The problem: The records follow. Copy them exactly, but omit the pictures.

(Items from a dataset)
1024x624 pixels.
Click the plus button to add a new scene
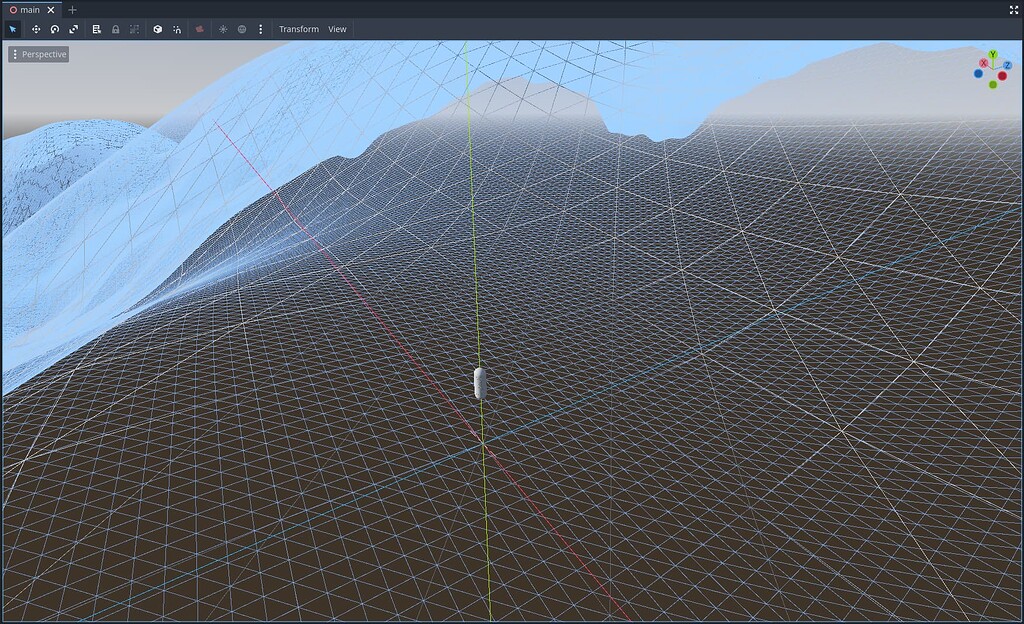coord(71,9)
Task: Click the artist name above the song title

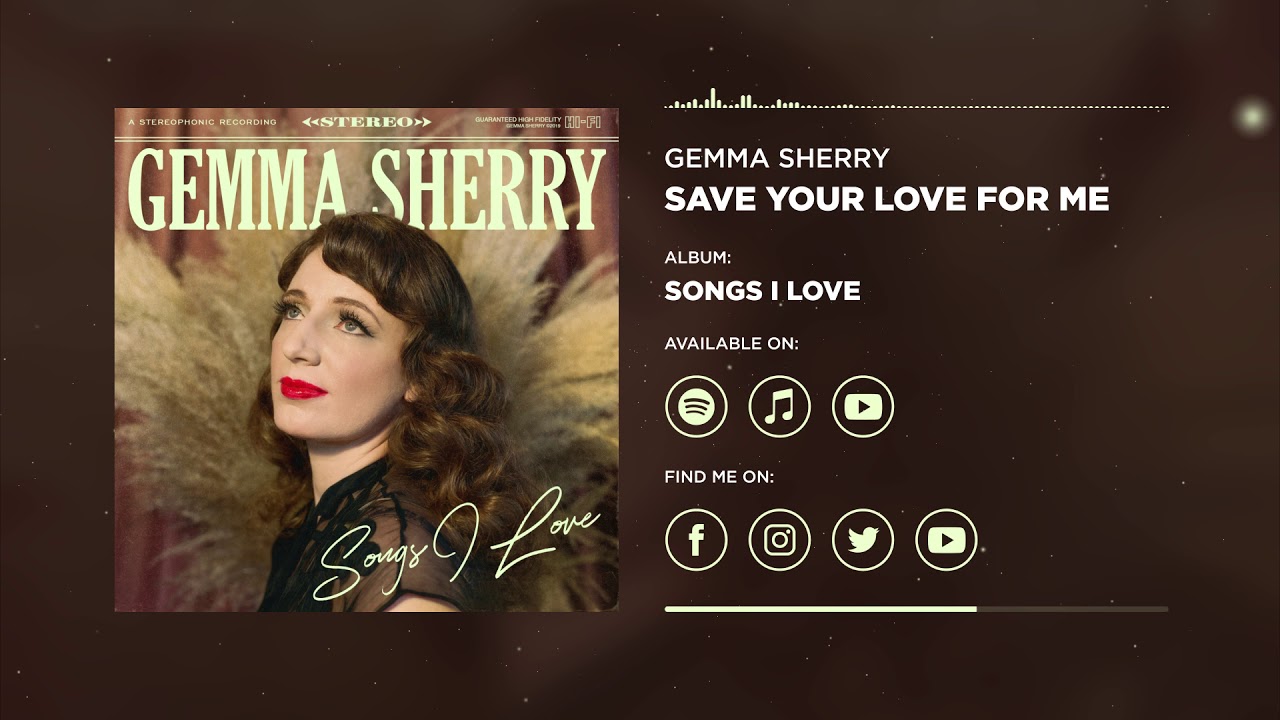Action: (x=777, y=158)
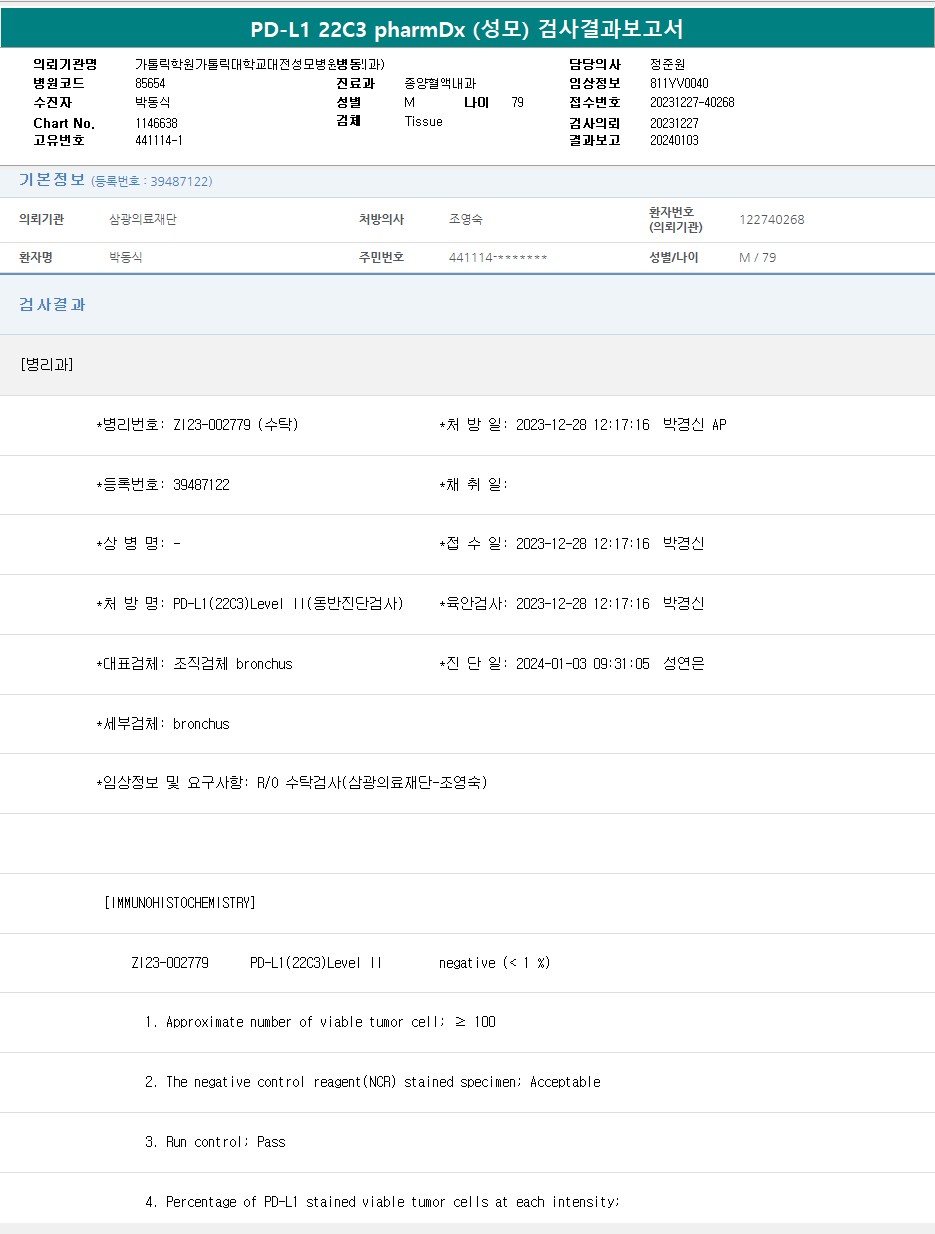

Exercise answer:
1024x624 pixels.
Click the plus button to add a new scene
coord(71,9)
Task: Click the artist name above the song title

Action: (x=777, y=158)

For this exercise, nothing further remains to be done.